## EXERCISES
1. In the article on the PostgreSQL restore error, what encoding did the databases have before they were moved to UTF8?
2. From the article on the PostgreSQL restore error, copy the passage from "As the error" to "steps I did.".

## TEXT
########

Fix for ‘Invalid byte sequence for encoding UTF8’ error while restoring PostgreSQL database


In this article, we will see how you can fix error ‘invalid byte sequence for encoding UTF8’ while restoring a PostgreSQL database. At work, I got a task to move DBs which has ASCII encoding to UTF8 encoding. Let me first confess that the ASCII DBs was not created by intention, someone accidentally created it!!! Having a DB ASCII encoded is very dangerous, it should be moved to UTF8 encoding as soon as possible. So the initial plan was to create archive dump of the DB with  pg_dump , create a new DB with UTF8 encoding and restore the dump to the new DB using  pg_restore . The plan worked for most of the DBs, but failed for one DB with below error.

DETAIL: Proceeding with relation creation anyway.
pg_restore: [archiver (db)] Error while PROCESSING TOC:
pg_restore: [archiver (db)] Error from TOC entry 35091; 0 2527787452 TABLE DATA my_table release
pg_restore: [archiver (db)] COPY failed for table "my_table": ERROR: invalid byte sequence for encoding "UTF8": 0xa5
CONTEXT: COPY my_table, line 41653
WARNING: errors ignored on res

As the error says, there are some invalid UTF8 characters in table “my_table” which prevents pg_restore from restoring the particular table. I did a lot of research and googling to see what to do. I will list out what all steps I did.

Assume ‘my_db’ and ‘my_table’ is the database name and table name respectively.

########

## MATERIAL
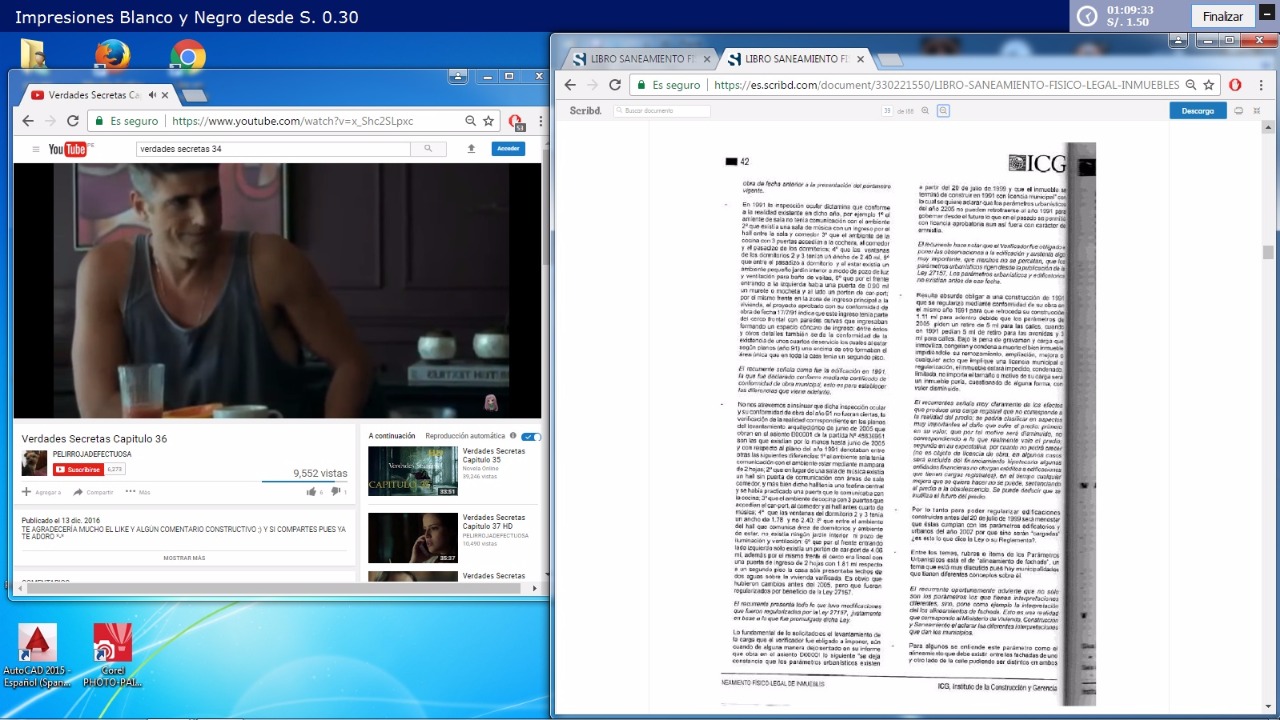
Task: Open Verdades Secretas Capitulo 35 thumbnail
Action: [412, 470]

########

## FINAL RESULTS
1. ASCII

2.
As the error says, there are some invalid UTF8 characters in table “my_table” which prevents pg_restore from restoring the particular table. I did a lot of research and googling to see what to do. I will list out what all steps I did.